> _ASSIGNED TASK_
What you return should be every record, retyped without a single change.

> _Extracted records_
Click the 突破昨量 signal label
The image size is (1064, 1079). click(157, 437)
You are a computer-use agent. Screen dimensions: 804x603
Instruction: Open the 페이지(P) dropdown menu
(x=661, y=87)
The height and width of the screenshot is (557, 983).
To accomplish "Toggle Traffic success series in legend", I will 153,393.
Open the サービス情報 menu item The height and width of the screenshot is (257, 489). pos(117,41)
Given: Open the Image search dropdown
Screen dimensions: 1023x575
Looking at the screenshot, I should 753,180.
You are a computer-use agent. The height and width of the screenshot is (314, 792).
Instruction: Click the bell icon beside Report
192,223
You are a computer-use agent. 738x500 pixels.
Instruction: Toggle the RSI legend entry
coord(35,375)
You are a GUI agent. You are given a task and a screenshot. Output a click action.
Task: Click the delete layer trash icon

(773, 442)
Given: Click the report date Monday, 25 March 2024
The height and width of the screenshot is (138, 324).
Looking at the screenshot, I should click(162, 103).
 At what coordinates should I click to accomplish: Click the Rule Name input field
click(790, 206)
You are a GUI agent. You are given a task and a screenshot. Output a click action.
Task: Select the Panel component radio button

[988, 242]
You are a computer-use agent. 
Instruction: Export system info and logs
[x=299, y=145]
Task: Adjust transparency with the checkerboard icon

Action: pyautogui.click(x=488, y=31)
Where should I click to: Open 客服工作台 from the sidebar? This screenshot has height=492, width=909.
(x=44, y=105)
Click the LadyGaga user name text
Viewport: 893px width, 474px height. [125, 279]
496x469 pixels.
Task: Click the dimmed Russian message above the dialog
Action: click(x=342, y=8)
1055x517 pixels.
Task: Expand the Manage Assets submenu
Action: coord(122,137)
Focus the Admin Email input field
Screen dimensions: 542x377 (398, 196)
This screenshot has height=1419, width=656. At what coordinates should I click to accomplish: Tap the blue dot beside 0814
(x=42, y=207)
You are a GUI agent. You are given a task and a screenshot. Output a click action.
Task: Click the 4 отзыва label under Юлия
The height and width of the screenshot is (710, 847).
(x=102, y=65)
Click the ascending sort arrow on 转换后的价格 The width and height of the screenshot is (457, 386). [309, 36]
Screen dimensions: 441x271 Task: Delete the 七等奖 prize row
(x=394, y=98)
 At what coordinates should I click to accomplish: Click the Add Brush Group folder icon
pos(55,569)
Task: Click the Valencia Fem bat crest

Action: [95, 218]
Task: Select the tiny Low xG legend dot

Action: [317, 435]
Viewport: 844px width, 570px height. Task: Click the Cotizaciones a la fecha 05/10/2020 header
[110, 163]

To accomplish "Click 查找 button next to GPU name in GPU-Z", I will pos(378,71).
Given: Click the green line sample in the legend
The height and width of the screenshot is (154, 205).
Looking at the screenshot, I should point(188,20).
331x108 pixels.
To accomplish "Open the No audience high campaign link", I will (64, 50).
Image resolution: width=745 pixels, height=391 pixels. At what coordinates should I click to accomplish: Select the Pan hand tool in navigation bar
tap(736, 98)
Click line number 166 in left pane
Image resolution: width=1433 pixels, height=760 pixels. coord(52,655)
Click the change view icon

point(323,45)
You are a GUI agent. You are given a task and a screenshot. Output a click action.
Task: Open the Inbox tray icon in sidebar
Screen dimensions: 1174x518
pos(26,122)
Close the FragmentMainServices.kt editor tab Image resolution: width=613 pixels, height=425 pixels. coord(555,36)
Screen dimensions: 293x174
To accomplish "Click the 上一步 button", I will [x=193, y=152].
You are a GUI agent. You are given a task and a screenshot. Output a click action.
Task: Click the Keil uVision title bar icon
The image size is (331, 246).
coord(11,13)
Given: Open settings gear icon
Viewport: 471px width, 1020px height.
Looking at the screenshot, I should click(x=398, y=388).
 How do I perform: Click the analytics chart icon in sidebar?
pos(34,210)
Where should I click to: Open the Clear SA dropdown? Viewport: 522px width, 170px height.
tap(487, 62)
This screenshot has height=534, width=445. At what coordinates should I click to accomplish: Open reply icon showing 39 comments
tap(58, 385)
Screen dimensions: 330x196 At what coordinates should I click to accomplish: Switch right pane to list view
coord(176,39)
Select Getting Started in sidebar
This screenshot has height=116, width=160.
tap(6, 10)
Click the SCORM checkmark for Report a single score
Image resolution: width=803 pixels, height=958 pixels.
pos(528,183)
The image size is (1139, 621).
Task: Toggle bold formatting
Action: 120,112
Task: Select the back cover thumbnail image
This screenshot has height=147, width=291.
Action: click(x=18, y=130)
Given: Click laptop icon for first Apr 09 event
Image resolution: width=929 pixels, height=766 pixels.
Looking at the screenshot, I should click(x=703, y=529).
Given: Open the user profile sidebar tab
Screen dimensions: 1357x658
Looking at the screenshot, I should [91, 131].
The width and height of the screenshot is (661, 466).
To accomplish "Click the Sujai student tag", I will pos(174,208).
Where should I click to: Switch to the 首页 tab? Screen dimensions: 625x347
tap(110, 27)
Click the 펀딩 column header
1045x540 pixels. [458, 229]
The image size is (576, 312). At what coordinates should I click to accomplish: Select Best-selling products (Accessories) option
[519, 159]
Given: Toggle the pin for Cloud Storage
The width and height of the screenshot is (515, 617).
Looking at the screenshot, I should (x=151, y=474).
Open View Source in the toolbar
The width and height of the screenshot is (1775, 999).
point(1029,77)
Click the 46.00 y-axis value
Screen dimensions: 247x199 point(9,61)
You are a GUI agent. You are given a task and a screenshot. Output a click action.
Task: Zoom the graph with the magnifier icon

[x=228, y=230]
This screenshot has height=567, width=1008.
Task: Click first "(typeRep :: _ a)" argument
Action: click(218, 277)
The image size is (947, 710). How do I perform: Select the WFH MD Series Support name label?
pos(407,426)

> _OUTPUT BELOW_
Click the 突破昨量 signal label
The image size is (1064, 1079). click(157, 437)
You are a computer-use agent. Screen dimensions: 804x603
Instruction: Open the 페이지(P) dropdown menu
(x=661, y=87)
The height and width of the screenshot is (557, 983).
To accomplish "Toggle Traffic success series in legend", I will 153,393.
Open the サービス情報 menu item The height and width of the screenshot is (257, 489). pos(117,41)
Given: Open the Image search dropdown
Screen dimensions: 1023x575
Looking at the screenshot, I should 753,180.
You are a computer-use agent. The height and width of the screenshot is (314, 792).
Instruction: Click the bell icon beside Report
192,223
You are a computer-use agent. 738x500 pixels.
Instruction: Toggle the RSI legend entry
coord(35,375)
You are a GUI agent. You are given a task and a screenshot. Output a click action.
Task: Click the delete layer trash icon

(773, 442)
Given: Click the report date Monday, 25 March 2024
The height and width of the screenshot is (138, 324).
Looking at the screenshot, I should click(162, 103).
 At what coordinates should I click to accomplish: Click the Rule Name input field
click(790, 206)
You are a GUI agent. You are given a task and a screenshot. Output a click action.
Task: Select the Panel component radio button

[988, 242]
You are a computer-use agent. 
Instruction: Export system info and logs
[x=299, y=145]
Task: Adjust transparency with the checkerboard icon

Action: pyautogui.click(x=488, y=31)
Where should I click to: Open 客服工作台 from the sidebar? This screenshot has height=492, width=909.
(x=44, y=105)
Click the LadyGaga user name text
Viewport: 893px width, 474px height. [125, 279]
496x469 pixels.
Task: Click the dimmed Russian message above the dialog
Action: click(x=342, y=8)
1055x517 pixels.
Task: Expand the Manage Assets submenu
Action: coord(122,137)
Focus the Admin Email input field
Screen dimensions: 542x377 (398, 196)
This screenshot has height=1419, width=656. At what coordinates should I click to accomplish: Tap the blue dot beside 0814
(x=42, y=207)
You are a GUI agent. You are given a task and a screenshot. Output a click action.
Task: Click the 4 отзыва label under Юлия
The height and width of the screenshot is (710, 847).
(x=102, y=65)
Click the ascending sort arrow on 转换后的价格 The width and height of the screenshot is (457, 386). [309, 36]
Screen dimensions: 441x271 Task: Delete the 七等奖 prize row
(x=394, y=98)
 At what coordinates should I click to accomplish: Click the Add Brush Group folder icon
pos(55,569)
Task: Click the Valencia Fem bat crest

Action: [95, 218]
Task: Select the tiny Low xG legend dot

Action: [317, 435]
Viewport: 844px width, 570px height. Task: Click the Cotizaciones a la fecha 05/10/2020 header
[110, 163]

To accomplish "Click 查找 button next to GPU name in GPU-Z", I will pos(378,71).
Given: Click the green line sample in the legend
The height and width of the screenshot is (154, 205).
Looking at the screenshot, I should point(188,20).
331x108 pixels.
To accomplish "Open the No audience high campaign link", I will (64, 50).
Image resolution: width=745 pixels, height=391 pixels. At what coordinates should I click to accomplish: Select the Pan hand tool in navigation bar
tap(736, 98)
Click line number 166 in left pane
Image resolution: width=1433 pixels, height=760 pixels. coord(52,655)
Click the change view icon

point(323,45)
You are a GUI agent. You are given a task and a screenshot. Output a click action.
Task: Open the Inbox tray icon in sidebar
Screen dimensions: 1174x518
pos(26,122)
Close the FragmentMainServices.kt editor tab Image resolution: width=613 pixels, height=425 pixels. coord(555,36)
Screen dimensions: 293x174
To accomplish "Click the 上一步 button", I will [x=193, y=152].
You are a GUI agent. You are given a task and a screenshot. Output a click action.
Task: Click the Keil uVision title bar icon
The image size is (331, 246).
coord(11,13)
Given: Open settings gear icon
Viewport: 471px width, 1020px height.
Looking at the screenshot, I should click(x=398, y=388).
 How do I perform: Click the analytics chart icon in sidebar?
pos(34,210)
Where should I click to: Open the Clear SA dropdown? Viewport: 522px width, 170px height.
tap(487, 62)
This screenshot has height=534, width=445. At what coordinates should I click to accomplish: Open reply icon showing 39 comments
tap(58, 385)
Screen dimensions: 330x196 At what coordinates should I click to accomplish: Switch right pane to list view
coord(176,39)
Select Getting Started in sidebar
This screenshot has height=116, width=160.
tap(6, 10)
Click the SCORM checkmark for Report a single score
Image resolution: width=803 pixels, height=958 pixels.
pos(528,183)
The image size is (1139, 621).
Task: Toggle bold formatting
Action: 120,112
Task: Select the back cover thumbnail image
This screenshot has height=147, width=291.
Action: click(x=18, y=130)
Given: Click laptop icon for first Apr 09 event
Image resolution: width=929 pixels, height=766 pixels.
Looking at the screenshot, I should click(x=703, y=529).
Given: Open the user profile sidebar tab
Screen dimensions: 1357x658
Looking at the screenshot, I should [91, 131].
The width and height of the screenshot is (661, 466).
To accomplish "Click the Sujai student tag", I will pos(174,208).
Where should I click to: Switch to the 首页 tab? Screen dimensions: 625x347
tap(110, 27)
Click the 펀딩 column header
1045x540 pixels. [458, 229]
The image size is (576, 312). At what coordinates should I click to accomplish: Select Best-selling products (Accessories) option
[519, 159]
Given: Toggle the pin for Cloud Storage
The width and height of the screenshot is (515, 617).
Looking at the screenshot, I should (x=151, y=474).
Open View Source in the toolbar
The width and height of the screenshot is (1775, 999).
point(1029,77)
Click the 46.00 y-axis value
Screen dimensions: 247x199 point(9,61)
You are a GUI agent. You are given a task and a screenshot. Output a click action.
Task: Zoom the graph with the magnifier icon

[x=228, y=230]
This screenshot has height=567, width=1008.
Task: Click first "(typeRep :: _ a)" argument
Action: click(218, 277)
The image size is (947, 710). How do I perform: Select the WFH MD Series Support name label?
pos(407,426)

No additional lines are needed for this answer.